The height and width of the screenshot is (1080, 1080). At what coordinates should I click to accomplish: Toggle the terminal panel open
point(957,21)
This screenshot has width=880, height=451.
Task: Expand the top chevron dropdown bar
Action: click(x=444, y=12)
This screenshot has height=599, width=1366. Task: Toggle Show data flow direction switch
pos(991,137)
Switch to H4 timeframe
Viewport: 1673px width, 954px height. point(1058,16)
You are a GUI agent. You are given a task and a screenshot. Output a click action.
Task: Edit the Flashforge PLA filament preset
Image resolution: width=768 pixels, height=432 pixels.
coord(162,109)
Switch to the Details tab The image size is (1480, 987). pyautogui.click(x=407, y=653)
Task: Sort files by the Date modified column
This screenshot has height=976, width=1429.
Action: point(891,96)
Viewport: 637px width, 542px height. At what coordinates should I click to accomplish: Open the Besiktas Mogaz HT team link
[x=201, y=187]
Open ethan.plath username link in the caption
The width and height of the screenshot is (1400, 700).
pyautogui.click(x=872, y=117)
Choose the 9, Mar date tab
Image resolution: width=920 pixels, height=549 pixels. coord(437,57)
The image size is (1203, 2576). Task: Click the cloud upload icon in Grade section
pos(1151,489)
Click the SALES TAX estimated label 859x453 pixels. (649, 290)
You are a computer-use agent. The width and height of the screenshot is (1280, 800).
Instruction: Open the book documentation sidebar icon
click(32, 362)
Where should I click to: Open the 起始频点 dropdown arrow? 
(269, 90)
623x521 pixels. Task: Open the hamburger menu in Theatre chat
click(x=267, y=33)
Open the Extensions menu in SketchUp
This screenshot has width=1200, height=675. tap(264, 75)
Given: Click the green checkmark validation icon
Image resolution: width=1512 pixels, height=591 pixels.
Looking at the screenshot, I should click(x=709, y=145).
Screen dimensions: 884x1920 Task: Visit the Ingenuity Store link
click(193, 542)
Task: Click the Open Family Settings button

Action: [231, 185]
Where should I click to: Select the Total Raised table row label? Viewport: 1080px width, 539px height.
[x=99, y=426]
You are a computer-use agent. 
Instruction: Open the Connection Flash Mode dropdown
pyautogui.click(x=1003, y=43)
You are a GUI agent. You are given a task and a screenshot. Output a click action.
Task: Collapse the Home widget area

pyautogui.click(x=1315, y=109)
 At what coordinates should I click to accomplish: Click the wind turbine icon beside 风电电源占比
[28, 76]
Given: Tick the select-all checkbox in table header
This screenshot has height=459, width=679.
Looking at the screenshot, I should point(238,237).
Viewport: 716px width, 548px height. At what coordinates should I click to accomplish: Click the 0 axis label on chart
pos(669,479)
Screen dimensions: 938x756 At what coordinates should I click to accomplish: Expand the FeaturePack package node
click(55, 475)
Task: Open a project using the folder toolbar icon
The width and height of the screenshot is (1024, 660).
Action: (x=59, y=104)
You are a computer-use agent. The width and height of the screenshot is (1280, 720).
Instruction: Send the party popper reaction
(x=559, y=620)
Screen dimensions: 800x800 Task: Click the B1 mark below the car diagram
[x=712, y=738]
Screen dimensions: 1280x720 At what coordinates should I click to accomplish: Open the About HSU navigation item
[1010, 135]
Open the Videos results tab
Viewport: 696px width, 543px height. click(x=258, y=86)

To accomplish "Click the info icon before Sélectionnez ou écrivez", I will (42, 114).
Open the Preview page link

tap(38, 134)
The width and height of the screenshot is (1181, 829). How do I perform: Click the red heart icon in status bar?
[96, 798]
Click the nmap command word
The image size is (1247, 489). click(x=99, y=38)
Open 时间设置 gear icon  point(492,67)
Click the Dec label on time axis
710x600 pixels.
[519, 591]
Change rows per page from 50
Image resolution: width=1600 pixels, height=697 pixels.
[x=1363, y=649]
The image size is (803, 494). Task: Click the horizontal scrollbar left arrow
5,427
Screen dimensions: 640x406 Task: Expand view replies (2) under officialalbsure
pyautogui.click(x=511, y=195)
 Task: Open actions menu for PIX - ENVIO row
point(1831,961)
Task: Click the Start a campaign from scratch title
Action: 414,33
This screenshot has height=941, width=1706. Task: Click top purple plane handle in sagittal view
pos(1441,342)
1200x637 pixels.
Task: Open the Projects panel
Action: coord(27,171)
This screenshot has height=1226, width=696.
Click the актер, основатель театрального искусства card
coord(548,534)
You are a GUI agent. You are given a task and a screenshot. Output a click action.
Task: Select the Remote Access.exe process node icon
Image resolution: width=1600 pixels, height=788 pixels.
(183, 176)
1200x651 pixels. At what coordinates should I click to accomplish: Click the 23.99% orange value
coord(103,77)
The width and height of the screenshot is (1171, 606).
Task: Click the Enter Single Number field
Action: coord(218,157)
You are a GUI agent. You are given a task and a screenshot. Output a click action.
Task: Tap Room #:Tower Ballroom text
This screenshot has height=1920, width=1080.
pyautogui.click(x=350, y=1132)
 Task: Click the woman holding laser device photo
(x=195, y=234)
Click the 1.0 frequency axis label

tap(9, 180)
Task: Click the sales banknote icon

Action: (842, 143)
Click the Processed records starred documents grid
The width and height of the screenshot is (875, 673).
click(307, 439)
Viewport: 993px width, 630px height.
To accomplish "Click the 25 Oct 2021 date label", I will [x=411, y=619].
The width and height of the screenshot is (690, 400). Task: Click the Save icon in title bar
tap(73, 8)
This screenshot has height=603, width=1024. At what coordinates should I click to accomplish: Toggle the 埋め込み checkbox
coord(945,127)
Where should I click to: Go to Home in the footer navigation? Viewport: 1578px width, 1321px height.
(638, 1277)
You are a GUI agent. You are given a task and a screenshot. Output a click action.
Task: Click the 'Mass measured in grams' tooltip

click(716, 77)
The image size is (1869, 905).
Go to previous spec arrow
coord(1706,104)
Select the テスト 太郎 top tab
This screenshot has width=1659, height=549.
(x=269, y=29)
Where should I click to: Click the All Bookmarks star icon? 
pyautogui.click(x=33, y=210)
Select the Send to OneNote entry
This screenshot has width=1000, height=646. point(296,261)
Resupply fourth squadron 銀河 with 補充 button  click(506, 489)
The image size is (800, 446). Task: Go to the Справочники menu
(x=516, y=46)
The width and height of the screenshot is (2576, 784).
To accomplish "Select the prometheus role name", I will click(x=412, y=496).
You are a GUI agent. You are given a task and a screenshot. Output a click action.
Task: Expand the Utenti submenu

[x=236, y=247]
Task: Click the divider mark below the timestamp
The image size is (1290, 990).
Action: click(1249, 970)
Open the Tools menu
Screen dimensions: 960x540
==================================================
■ Task objective
Which lines contain "will"? Copy each of them from the listing.

■ Solution below
To accomplish "Click the info icon before Sélectionnez ou écrivez", I will (42, 114).
To accomplish "Click the 25 Oct 2021 date label", I will [x=411, y=619].
To accomplish "Select the prometheus role name", I will click(x=412, y=496).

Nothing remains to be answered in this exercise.